Tracking your basal body temperature (BBT) is one of the most reliable ways to identify ovulation without expensive gadgets, but the method only works if your readings are accurate. Even small lifestyle factors can skew your numbers, and two common beverages are known culprits that can throw off your chart.
If you are trying to conceive or simply want to understand your cycle better, knowing which drinks can interfere with BBT is just as important as taking your temperature at the same time each morning.
Why basal body temperature tracking requires consistency
Your basal body temperature is your body’s lowest resting temperature, typically measured immediately after waking and before any physical activity. A subtle spike—usually about 0.5 to 1 degree Fahrenheit—signals that ovulation has occurred. For the chart to be useful, the data must be clean. Anything that artificially raises or lowers your temperature can obscure that shift and make it harder to pinpoint your fertile window.
The first drink to avoid: alcohol
Alcohol is one of the most common disruptors of BBT tracking. Even a single glass of wine or beer in the evening can cause your temperature to rise the next morning. This happens because alcohol affects your body’s thermoregulation—the system that keeps your internal temperature stable. It can also fragment sleep, and poor-quality sleep is another factor that can elevate your resting temperature.
If you have a drink late at night, do not be surprised to see a random spike on your chart the next morning that has nothing to do with ovulation. Many women find that eliminating alcohol entirely during the tracking window gives them the clearest data.
The second drink to avoid: caffeinated beverages
Coffee, black tea, green tea, and energy drinks all fall into this category. Caffeine is a stimulant that raises heart rate and metabolic rate, both of which can nudge your BBT upward. Even if you drink your coffee hours before bed, the lingering effects can influence morning readings.
If you cannot give up caffeine entirely, try to keep your intake consistent from day to day—same amount, same time of day. Consistency matters more than total elimination for some people, but any dramatic change in caffeine consumption can create noise in your data. Water and herbal teas (caffeine-free) are safer choices when you are in a tracking cycle.
If you are trying to conceive or simply want to understand your cycle better, knowing which drinks can interfere with BBT is just as important as taking your temperature at the same time each morning.
How these drinks affect your chart
When you look at a BBT chart, you are looking for a clear, sustained temperature shift that stays elevated for at least three days. Random one-day spikes from alcohol or caffeine can mimic that shift, leading you to believe you ovulated when you did not. Alternatively, they can mask a real shift if the temperature rise is inconsistent.
Most fertility awareness educators recommend avoiding alcohol entirely during the first few cycles of tracking until you are confident you can recognize your own pattern.
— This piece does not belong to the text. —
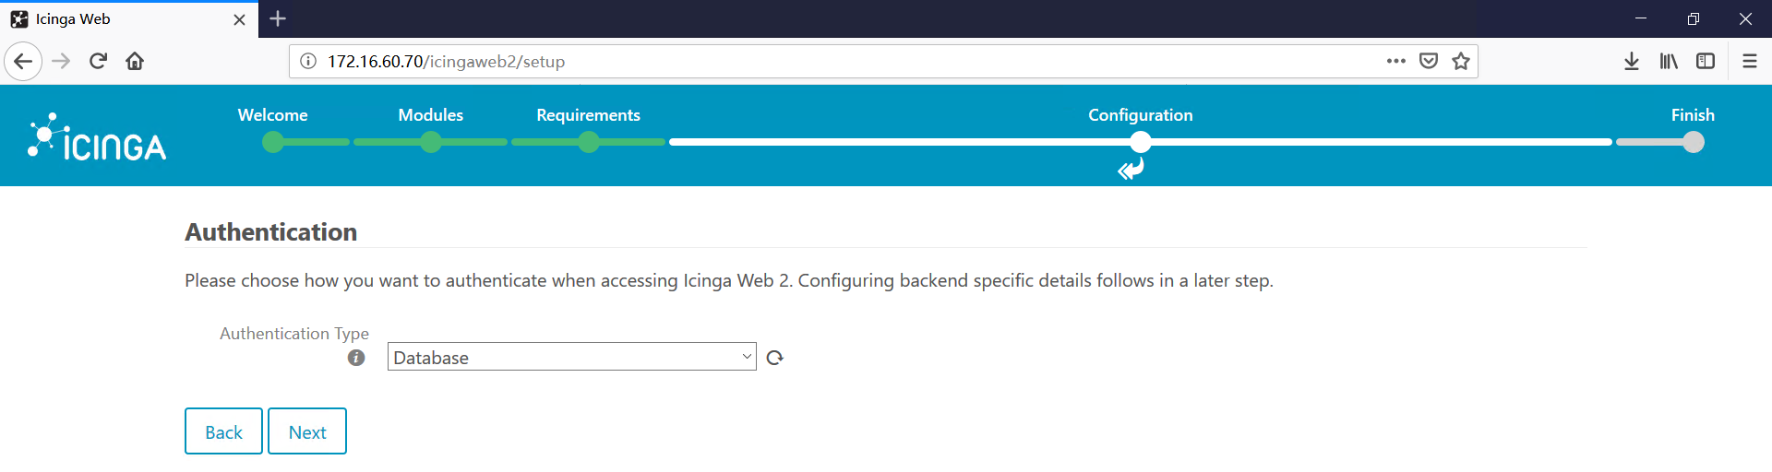
Task: Save page to Pocket icon
Action: [1429, 61]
For caffeine, a single cup in the morning—if taken at the same time every day—may not cause problems, but afternoon or evening caffeine is riskier.
Practical tips for accurate BBT tracking
- Take your temperature at the same time every morning, even on weekends. A difference of even 30 minutes can change the reading.
- Use a basal body thermometer that reads to two decimal places. Regular fever thermometers are not precise enough.
- Measure before you get out of bed—no bathroom trips, no water, no phone scrolling first.
- Keep the thermometer on your nightstand so you do not have to get up to find it.
- Log your temperature immediately in a dedicated app or paper chart to avoid forgetting the exact number.
What you can drink instead
Water is always the safest choice. Herbal teas like chamomile, peppermint, or rooibos are caffeine-free and will not affect your temperature. If you need something warm in the morning, try hot water with lemon or a caffeine-free tea blend. Electolyte drinks without added stimulants are also fine—just check the label for hidden caffeine in “energy” versions.
When to talk to a healthcare provider
BBT tracking is a helpful tool, but it is not a substitute for medical advice. If your cycles are irregular, if you have been tracking for several months without seeing a clear temperature shift, or if you have other concerns about ovulation, consult a healthcare provider. They can run blood tests or recommend ultrasound monitoring to give you a clearer picture of what is happening.
Ovulation tracking should feel empowering, not stressful. By removing just these two drinks from your routine during your tracking window, you give yourself the best chance of seeing a clear, reliable pattern.